Anatomy of Log Statement

At the core of the logging implementation is heavy use of the C preprocessor. When reading an application, the Log APIs may look like function calls, but the preprocessor expands them heavily.

There are several ways in which the preprocessor is used.

Global

1. To enable/disable logs globally. If ti_log_Log_ENABLE is not defined, all statements are removed by the preprocessor. This does not rely on LTO or any other optimization. It removes any traces of logs from the program.

   This define is pushed to ti_utils_build_compiler.opt whenever any Log module is enabled in SysConfig.

Module

1. To enable/disable logs by module. If ti_log_Log_ENABLE_<MyLogModuleName>=1 is not defined, all statements using that Log module are removed by the preprocessor. This does not rely on LTO or any other optimization. Removing the define removes all traces of the log from the compiled code. Just defining the symbol name ti_log_Log_ENABLE_<MyLogModuleName> without setting it to 1 will not include Log statements during compilation.

   These defines are automatically pushed to ti_utils_build_compiler.opt for all modules configured in SysConfig.

   Some TI libraries that have logging enabled also contain multiple log modules. Enabling only a subset of Log modules via the preprocessor will not cause the Log statements associated with the remaining Log modules to be removed since this is a compile-time event. The Log statements associated with individual modules can be removed from logging-enabled TI libraries by recompiling those libraries without the module-level flags in question.

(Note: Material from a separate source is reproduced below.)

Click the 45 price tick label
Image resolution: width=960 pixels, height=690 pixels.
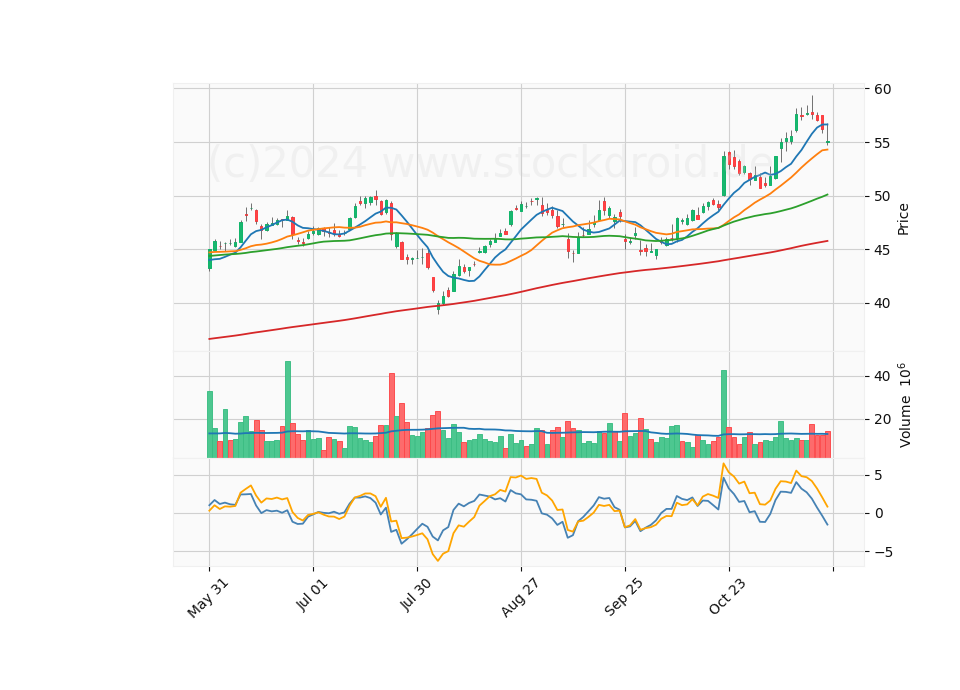pos(882,250)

2. If a Log Module's Log_Module.dynamicLevelsPtr is set to NULL, dynamic module log levels will be disabled for the module and only the constant defined 'levels' bitmap will be used for the Log Module. If a Log Module's Log_Module.dynamicLevelsPtr is not NULL, it will be set to a separate, volatile, levels bitmap for the Log Module. This separate bitmap will replace the previous, constant defined 'levels' bitmap for all module log level comparisons. In doing so, the log module's log levels will be dynamic and can be changed at runtime by the logging macro Log_MODULE_SET_LEVELS(). Changing a module's log levels as a runtime operation enables total control over which log levels are enabled.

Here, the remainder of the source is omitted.